- Work request -
In the records below, find the line with "Select the Sincere@april.biz email cell" and the line with "Select the 1小时"; return exactly those lines and every line between them.

- Entries supplied -
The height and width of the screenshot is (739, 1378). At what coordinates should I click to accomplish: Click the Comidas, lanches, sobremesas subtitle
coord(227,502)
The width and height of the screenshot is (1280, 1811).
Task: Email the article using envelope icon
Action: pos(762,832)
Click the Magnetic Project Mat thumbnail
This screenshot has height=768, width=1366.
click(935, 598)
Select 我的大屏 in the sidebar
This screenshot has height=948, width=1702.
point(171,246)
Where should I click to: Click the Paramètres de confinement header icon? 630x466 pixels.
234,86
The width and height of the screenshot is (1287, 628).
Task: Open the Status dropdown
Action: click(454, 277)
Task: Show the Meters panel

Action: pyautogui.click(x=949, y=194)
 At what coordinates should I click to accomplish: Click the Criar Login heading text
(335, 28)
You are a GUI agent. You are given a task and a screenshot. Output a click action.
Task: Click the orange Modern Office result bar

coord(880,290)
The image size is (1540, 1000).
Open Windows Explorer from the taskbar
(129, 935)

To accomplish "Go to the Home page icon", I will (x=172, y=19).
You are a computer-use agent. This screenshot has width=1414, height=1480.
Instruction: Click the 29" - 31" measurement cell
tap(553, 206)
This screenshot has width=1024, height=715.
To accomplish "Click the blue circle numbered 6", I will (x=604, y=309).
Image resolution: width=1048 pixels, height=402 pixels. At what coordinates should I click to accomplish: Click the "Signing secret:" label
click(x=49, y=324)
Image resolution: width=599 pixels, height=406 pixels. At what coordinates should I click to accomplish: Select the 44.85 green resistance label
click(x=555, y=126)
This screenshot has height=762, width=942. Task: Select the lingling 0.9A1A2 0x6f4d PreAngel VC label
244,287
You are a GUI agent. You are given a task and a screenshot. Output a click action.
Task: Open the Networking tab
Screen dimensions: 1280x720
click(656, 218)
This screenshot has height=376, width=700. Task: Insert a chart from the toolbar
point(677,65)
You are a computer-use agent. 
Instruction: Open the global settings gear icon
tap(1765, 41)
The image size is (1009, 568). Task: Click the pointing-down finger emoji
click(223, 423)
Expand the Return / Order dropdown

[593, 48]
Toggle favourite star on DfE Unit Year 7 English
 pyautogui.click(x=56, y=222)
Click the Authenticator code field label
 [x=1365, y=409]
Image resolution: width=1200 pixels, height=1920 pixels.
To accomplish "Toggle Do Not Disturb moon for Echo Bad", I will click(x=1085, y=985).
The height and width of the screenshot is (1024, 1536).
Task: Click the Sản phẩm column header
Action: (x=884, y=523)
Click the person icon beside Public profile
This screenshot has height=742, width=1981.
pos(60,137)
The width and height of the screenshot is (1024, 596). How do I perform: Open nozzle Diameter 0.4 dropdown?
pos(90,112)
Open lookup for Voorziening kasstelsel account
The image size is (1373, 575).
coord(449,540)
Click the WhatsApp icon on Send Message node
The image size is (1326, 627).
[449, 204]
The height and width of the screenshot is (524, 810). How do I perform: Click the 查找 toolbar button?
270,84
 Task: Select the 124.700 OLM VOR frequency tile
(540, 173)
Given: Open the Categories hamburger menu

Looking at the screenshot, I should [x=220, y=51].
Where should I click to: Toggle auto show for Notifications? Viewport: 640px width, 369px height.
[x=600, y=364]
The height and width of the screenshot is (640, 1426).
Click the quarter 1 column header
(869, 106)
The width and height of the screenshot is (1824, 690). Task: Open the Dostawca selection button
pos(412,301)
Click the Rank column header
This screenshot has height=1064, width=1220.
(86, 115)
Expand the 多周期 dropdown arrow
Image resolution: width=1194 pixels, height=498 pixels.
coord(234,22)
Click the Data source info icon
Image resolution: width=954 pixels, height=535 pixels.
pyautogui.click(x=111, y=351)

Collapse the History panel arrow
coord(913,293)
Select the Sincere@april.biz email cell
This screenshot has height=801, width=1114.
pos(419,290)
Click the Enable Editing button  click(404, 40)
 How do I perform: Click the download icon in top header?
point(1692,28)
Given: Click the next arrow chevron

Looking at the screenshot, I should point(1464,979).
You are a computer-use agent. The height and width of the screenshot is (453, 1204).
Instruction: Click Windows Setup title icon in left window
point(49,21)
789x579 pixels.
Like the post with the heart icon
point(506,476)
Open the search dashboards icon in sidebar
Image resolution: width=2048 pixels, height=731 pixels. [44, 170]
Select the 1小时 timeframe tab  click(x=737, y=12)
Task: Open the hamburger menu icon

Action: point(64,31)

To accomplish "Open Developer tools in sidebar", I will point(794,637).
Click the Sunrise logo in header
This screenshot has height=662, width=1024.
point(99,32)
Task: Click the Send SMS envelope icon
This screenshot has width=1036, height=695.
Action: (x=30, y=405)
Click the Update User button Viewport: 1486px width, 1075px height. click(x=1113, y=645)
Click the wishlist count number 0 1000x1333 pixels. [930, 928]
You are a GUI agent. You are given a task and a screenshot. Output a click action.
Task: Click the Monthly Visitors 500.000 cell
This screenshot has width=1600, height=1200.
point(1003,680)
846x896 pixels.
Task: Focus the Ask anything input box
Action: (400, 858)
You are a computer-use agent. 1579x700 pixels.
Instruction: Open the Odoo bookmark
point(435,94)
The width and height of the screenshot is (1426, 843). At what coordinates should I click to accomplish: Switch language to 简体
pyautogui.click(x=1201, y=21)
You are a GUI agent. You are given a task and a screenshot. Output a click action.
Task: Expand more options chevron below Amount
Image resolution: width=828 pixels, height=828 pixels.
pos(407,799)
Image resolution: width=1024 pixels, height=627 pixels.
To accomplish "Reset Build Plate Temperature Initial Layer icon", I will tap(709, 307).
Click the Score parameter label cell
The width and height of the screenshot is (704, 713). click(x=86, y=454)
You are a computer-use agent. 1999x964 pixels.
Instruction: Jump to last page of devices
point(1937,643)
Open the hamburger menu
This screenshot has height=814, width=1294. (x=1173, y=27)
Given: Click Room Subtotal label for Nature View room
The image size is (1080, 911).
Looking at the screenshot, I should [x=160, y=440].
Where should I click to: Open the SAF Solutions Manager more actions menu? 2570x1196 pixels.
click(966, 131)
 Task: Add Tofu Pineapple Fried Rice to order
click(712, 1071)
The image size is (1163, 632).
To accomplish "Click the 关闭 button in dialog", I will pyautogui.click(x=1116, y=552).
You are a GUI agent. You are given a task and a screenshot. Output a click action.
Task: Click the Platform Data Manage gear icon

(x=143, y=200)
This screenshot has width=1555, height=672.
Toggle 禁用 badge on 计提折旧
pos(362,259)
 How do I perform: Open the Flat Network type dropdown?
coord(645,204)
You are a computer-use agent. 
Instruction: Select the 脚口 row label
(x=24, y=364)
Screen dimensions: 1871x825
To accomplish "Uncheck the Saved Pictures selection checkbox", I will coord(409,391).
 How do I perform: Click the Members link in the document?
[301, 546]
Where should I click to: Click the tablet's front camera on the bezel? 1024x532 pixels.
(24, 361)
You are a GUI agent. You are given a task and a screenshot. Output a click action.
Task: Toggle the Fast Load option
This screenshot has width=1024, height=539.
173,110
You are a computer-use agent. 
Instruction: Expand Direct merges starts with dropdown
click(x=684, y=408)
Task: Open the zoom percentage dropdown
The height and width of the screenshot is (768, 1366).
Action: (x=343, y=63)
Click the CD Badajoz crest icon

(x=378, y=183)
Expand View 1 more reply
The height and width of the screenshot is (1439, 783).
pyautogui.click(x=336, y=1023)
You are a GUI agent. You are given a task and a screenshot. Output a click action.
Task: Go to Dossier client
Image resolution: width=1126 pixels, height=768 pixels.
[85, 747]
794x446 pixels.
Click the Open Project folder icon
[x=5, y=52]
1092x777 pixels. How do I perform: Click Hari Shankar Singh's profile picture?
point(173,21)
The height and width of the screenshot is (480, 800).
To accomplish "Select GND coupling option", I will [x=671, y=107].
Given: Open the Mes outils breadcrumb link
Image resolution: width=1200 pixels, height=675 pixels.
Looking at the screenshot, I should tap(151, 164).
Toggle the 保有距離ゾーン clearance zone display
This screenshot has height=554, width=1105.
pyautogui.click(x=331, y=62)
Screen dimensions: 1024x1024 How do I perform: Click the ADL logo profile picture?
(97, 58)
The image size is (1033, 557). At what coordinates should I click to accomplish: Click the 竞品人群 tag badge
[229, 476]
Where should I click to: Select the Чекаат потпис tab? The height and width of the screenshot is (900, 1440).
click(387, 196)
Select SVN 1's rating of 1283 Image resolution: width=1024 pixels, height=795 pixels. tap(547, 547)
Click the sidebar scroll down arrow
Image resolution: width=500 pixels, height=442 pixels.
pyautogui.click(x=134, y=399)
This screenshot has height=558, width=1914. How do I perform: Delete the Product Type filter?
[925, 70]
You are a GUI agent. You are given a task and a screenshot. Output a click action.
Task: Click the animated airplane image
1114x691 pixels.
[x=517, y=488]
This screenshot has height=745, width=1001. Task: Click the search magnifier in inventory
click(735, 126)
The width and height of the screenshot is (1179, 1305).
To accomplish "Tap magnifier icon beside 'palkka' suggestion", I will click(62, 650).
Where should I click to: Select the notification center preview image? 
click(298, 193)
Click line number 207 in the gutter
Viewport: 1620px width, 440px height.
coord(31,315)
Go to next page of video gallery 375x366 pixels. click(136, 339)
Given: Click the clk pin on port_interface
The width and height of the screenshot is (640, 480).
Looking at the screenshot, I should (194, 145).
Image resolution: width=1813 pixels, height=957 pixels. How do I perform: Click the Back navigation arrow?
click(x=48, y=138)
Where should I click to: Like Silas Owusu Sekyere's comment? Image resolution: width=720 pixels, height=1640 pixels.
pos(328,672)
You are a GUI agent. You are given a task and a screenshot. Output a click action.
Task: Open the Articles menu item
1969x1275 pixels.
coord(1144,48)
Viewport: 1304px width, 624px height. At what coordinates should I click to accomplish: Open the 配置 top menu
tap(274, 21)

- Reply to the exercise -
Select the Sincere@april.biz email cell
This screenshot has height=801, width=1114.
pos(419,290)
Click the Enable Editing button  click(404, 40)
 How do I perform: Click the download icon in top header?
point(1692,28)
Given: Click the next arrow chevron

Looking at the screenshot, I should point(1464,979).
You are a computer-use agent. The height and width of the screenshot is (453, 1204).
Instruction: Click Windows Setup title icon in left window
point(49,21)
789x579 pixels.
Like the post with the heart icon
point(506,476)
Open the search dashboards icon in sidebar
Image resolution: width=2048 pixels, height=731 pixels. [44, 170]
Select the 1小时 timeframe tab  click(x=737, y=12)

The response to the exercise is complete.